Thomas, our regional director, led us to the carved wood door of the convent.  But when he tried to open the door, he couldn’t.  “There is no handle!” he said, surprised. “How can people get inside?’  The answer is, the door can only be opened by one of the sisters inside.  And once an aspiring sister crosses the threshold, she spends the rest of her life there.

Before we entered, we chatted briefly with the eight sisters who live at the convent. Standing behind a white grate, they told us their stories.  Most have been cloistered for many years, but two were novices.  The novice sisters wore white veils, as opposed to black ones of the sisters who have taken final vows.  Some of the women had worked with the poor and neglected, before dedicating their lives to prayer and worship.

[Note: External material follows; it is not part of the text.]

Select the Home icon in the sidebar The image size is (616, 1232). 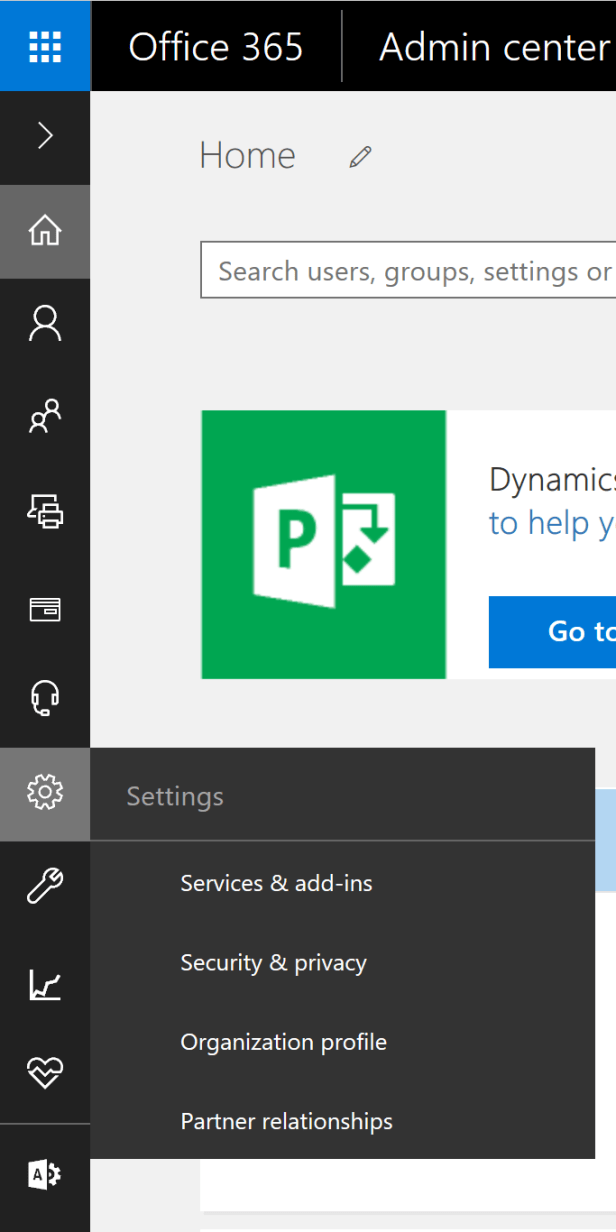(45, 231)
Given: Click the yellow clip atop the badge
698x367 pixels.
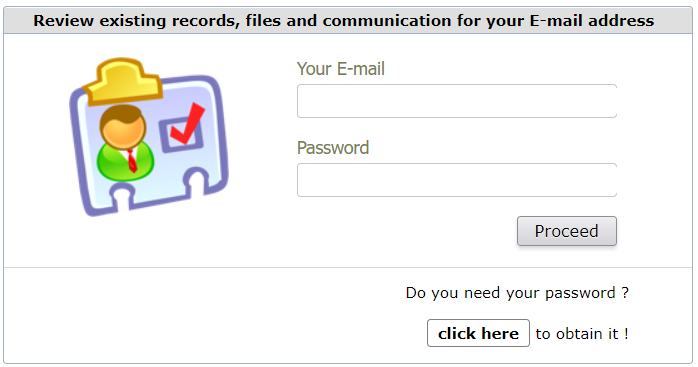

To me, the sisters’ faces looked joyful.  They live a life of silence, but it’s a silence that is loud enough to penetrate the hard heat and thick indifference of the modern world.  The silent prayers of these nuns are surely heard by the God that filled them with so much grace.


Bill took out his cell phone and punched a few keys.  Why did he do that in front of the sisters?  He showed me a text message he had sent to a friend on Thursday.  It said: “Peace, love and joy.”  Only a few minutes earlier, Viji — a 20-year-old novice — had explained the core idea of the Holy Family Sisters using exactly those word.  Bill decided, “I was meant to be here.”

It was amazing to meet these 12 passionate religious women. Their love and sacrifice surpasses anything I have seen.  Bill was right when he told them, “I may be a wealthy person, but your are richer in spirit than I!”